Texto de partida:
********
La poesía de Sergio Navarro trae esa modernidad íntima de quienes se atienden sin tiempo para mirar hacia los lados en su precariedad, ni con esa vocación. Su fideísmo le lleva corajudamente también a decir Cristo en el asunto (y no es poca cosa en nuestra poesía aceptar un nombre en desuso), y a mostrarse vigoroso en él. Está muy bien que lo haga y diga, aunque la poesía no sea cuestión de creencias, sino de palabras y, sobre todo, de saber decirlas, sean cuales sean, y fuera de maximalismos peligrosos, salvo cuando la ocasión lo requiere y puntualmente (pienso en Maiakovski. Y no acabó bien). No cae en ello, pero también deja entrever que ese yo, complejo, en todas sus variantes, y el mismo lenguaje, que mima y eleva con fuerza le construyen como poeta verosímil, pues se atiende y tiene un rico mundo propio y reflexivo, ligado a una imaginería personal. Esa apuesta tan personal, como la de tantas primeras madureces en sus libros de referencia y asentamiento, hablan de un movimiento de tropas y versos que deberán confirmar sus movimientos sobre el terreno en próximos libros más unívocos, fuera de misceláneas. Con todo, esta “Historia del tacto” me parece que es, además de por las atractivas virtudes expuestas, el preámbulo de algún libro donde su nombre se termine de asentar, pues el buen hacer de Sergio Navarro, está muy presente en nuestras letras desde hace ya años.

           

Sergio Navarro, Historia del tacto, Ayuntamiento de San Sebastián de los Reyes, 2022.
********
Material disponible:
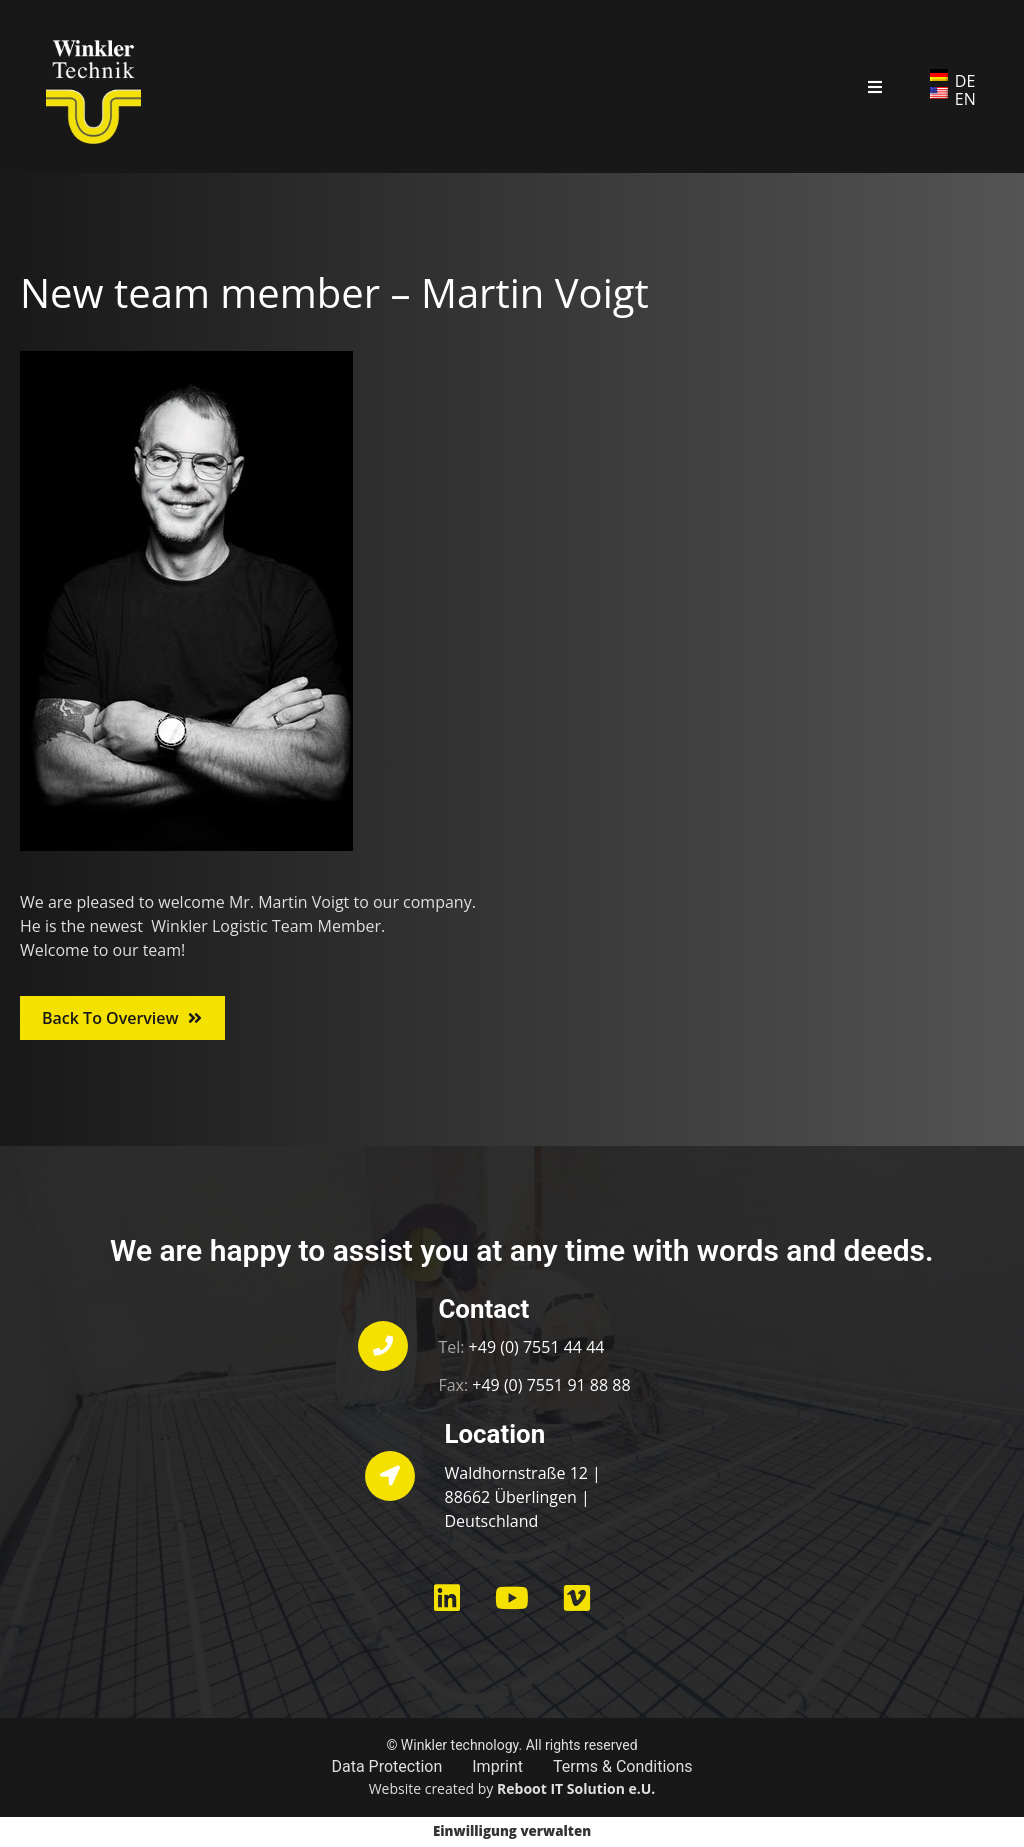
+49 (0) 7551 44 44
********
Tarea a resolver: Según el texto sobre la poesía de Sergio Navarro, ¿quién publicó "Historia del tacto" y en qué año?

Respuesta esperada: El Ayuntamiento de San Sebastián de los Reyes, en 2022.